Ton explained that it is not one change a business can make, but a series of operational decisions made by companies to invest in employees that allow everyone to succeed. Simply spending more time on training, or increasing worker benefits is a necessary start, but it is not enough. Americans can begin to transform our business practices through education. Businesses leaders must not view profit maximization as a narrow goal. They should put their employees, customers, and society before investors. Business educators must teach these important values in school: that companies should maximize shared values, not just their shareholder’s values.
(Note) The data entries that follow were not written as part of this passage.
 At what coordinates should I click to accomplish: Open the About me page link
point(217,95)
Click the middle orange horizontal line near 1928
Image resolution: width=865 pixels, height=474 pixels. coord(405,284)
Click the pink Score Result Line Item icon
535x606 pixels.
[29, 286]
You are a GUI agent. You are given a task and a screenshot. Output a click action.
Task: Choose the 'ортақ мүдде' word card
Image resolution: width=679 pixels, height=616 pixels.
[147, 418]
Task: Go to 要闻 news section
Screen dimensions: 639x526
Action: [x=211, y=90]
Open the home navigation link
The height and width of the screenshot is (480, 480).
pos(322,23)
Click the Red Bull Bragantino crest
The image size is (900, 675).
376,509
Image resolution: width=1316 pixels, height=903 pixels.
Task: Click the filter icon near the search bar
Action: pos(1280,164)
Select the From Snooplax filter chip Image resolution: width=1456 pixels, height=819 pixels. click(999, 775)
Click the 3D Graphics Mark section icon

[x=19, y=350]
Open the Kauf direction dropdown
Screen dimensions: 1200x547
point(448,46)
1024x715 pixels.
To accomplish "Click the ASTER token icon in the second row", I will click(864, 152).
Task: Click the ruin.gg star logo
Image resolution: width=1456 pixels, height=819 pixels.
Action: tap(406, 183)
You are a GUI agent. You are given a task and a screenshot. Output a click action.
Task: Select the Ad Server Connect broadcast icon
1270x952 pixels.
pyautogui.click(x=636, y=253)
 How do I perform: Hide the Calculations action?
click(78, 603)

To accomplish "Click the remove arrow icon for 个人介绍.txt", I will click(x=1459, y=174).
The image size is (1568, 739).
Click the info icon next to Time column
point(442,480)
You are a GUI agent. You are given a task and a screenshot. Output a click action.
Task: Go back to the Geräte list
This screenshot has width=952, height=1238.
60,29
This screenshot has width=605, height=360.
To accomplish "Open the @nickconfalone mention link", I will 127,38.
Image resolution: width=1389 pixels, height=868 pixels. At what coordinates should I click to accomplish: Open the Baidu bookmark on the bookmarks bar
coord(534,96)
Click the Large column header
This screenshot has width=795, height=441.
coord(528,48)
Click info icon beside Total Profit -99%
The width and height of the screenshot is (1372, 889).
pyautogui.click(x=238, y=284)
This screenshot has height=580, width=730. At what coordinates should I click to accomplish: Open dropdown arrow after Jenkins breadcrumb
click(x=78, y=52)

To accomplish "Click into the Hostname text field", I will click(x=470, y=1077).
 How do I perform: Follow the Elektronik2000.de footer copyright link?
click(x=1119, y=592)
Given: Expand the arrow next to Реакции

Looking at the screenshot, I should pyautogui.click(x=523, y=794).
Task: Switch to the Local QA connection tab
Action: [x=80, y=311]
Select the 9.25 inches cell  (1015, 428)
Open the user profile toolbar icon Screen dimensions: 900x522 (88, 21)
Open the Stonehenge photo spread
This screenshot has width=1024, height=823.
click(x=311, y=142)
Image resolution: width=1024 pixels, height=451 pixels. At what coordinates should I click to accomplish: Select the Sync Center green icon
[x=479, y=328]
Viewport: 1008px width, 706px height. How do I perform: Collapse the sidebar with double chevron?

In addition, we need policies that defend the rights of workers. Carrie Gleason of RAP asserts that the minimum wage is not a living wage, and it must be elevated and indexed to adjust for inflation. This may be a possibility, with the recent introduction of the Fair Minimum Wage Act of 2012. In addition, all workers, including part-time workers, need access to benefits such as health care and family and medical leave. When businesses have an incentive to act in a way that is most profitable, American workers need a strong government to protect their right to work to the best of their ability and earn fair compensation.